▶ _Esercizio breve_:
Ricopia tali e quali le righe che partono da quella con "Task: Select the Custom radio circle" e arrivano fino a quella con "[x=248, y=126]", entrambe comprese.
== == ==
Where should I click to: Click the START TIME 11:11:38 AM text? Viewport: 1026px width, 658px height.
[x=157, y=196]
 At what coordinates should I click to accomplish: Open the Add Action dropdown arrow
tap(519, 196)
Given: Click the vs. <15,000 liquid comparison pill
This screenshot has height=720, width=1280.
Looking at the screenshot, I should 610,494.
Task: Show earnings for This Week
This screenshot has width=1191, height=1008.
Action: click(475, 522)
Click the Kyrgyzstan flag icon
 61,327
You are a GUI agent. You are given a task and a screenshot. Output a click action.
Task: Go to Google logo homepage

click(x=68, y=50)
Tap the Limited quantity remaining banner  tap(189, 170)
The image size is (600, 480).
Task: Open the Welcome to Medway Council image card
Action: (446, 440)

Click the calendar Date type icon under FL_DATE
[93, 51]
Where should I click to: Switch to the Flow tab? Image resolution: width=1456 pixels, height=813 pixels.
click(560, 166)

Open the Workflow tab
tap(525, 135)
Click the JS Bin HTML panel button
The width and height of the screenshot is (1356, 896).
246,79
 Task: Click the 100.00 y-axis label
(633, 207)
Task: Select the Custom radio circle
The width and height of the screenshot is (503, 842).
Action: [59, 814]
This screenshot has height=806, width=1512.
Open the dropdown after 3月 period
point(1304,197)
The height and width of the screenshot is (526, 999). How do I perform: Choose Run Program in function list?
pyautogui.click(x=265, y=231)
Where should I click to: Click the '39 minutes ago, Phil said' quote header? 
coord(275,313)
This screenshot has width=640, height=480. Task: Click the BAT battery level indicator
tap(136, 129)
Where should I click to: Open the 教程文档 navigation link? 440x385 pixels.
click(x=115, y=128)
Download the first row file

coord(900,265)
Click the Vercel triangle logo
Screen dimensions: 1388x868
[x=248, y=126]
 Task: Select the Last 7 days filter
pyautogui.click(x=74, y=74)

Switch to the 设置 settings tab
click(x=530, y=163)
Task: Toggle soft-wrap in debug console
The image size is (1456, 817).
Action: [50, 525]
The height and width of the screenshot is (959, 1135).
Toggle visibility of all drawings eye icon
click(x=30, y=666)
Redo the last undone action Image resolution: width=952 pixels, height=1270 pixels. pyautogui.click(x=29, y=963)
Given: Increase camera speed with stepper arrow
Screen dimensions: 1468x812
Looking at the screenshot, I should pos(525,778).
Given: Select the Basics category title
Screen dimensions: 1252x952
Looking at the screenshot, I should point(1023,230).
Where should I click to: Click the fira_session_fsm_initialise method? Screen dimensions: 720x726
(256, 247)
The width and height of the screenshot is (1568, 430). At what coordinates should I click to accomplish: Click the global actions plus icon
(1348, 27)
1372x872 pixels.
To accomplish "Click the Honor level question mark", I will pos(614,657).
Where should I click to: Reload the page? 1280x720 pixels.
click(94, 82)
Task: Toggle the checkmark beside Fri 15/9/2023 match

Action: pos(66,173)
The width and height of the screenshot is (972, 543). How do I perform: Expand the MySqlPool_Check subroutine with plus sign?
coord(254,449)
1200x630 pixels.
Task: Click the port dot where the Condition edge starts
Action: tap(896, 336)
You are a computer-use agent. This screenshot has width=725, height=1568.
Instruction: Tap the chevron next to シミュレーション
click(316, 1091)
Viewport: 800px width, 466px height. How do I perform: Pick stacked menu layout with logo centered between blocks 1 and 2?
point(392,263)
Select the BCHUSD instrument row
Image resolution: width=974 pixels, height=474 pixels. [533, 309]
== == ==
▶ _Risultato richiesto_:
Task: Select the Custom radio circle
The width and height of the screenshot is (503, 842).
Action: [59, 814]
This screenshot has height=806, width=1512.
Open the dropdown after 3月 period
point(1304,197)
The height and width of the screenshot is (526, 999). How do I perform: Choose Run Program in function list?
pyautogui.click(x=265, y=231)
Where should I click to: Click the '39 minutes ago, Phil said' quote header? 
coord(275,313)
This screenshot has width=640, height=480. Task: Click the BAT battery level indicator
tap(136, 129)
Where should I click to: Open the 教程文档 navigation link? 440x385 pixels.
click(x=115, y=128)
Download the first row file

coord(900,265)
Click the Vercel triangle logo
Screen dimensions: 1388x868
[x=248, y=126]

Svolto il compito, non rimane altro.